Although honey bees are crucial to world agriculture, their health has declined over recent decades due to different stressors. Unfortunately, identifying the stressors impacting bee health without post-mortem analysis within a colony is difficult. By measuring changes in the transcriptome, proteome, and microbiome induced by known stressors, we aim to identify diagnostic markers to help develop a health assessment tool powered by stressor-specific biomarkers (BeeCSI). This study focuses on the proteomics contingent of a project for Canadian honey bee health monitoring and management. Laboratory and field studies were carried out in Canada across five provinces. Honey bees were naturally or experimentally exposed to different stressors, including parasites, pathogens, agrochemicals, nutrition restriction, and the eleven most common two-way combinations of stressors cross-compared for effects. Five biological replicates (colonies) per condition and eight crop systems (four of which were studied longitudinally over two years) were studied, totaling >2500 samples. Both control and affected bees were sampled with collected metadata. To obtain quantitative data, dissected, digested bee tissues (head, abdomen, gut) were analyzed by state-of-the-art mass spectrometry.

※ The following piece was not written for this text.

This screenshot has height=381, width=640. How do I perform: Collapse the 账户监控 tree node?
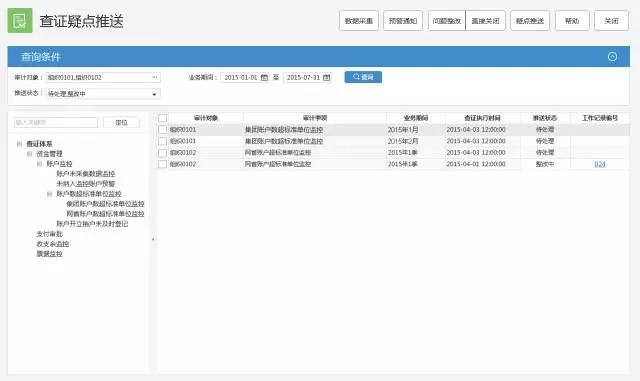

Data collected for the first subset (1377 of 2577 samples) includes treatments with five (of six) parasites and pathogens, five agrochemicals (themselves and within mixtures), two nutrition restriction stressors, and all eight crop systems. The data identified ~5800 protein groups with an average of ~4700 protein quantifications per sample, leading to the richest proteomics data set on honey bees to date. The first analyses show no significant effects on protein abundance due to provinces of origin. However, including cage/colony and tissue specificity highlighted differences between tested relationships (protein amount~dose+colony+tissue). When tested within specific tissues, we observed ~2300 (q<0.05) differentially expressed proteins across all experiments, where the maximum number of significant proteins within an experiment was 600. However, when testing without tissue specificity, only ~24 significant proteins were detected across all experiments, emphasizing the importance of tissue-specific analysis. Upon completion, we will compare the effects of stressors based on collected metadata (e.g., province origin, type of experiment – colony/cage, treatment dosage, disease severity), identifying significant stressor-specific markers and conditions to develop a new bee health assessment tool.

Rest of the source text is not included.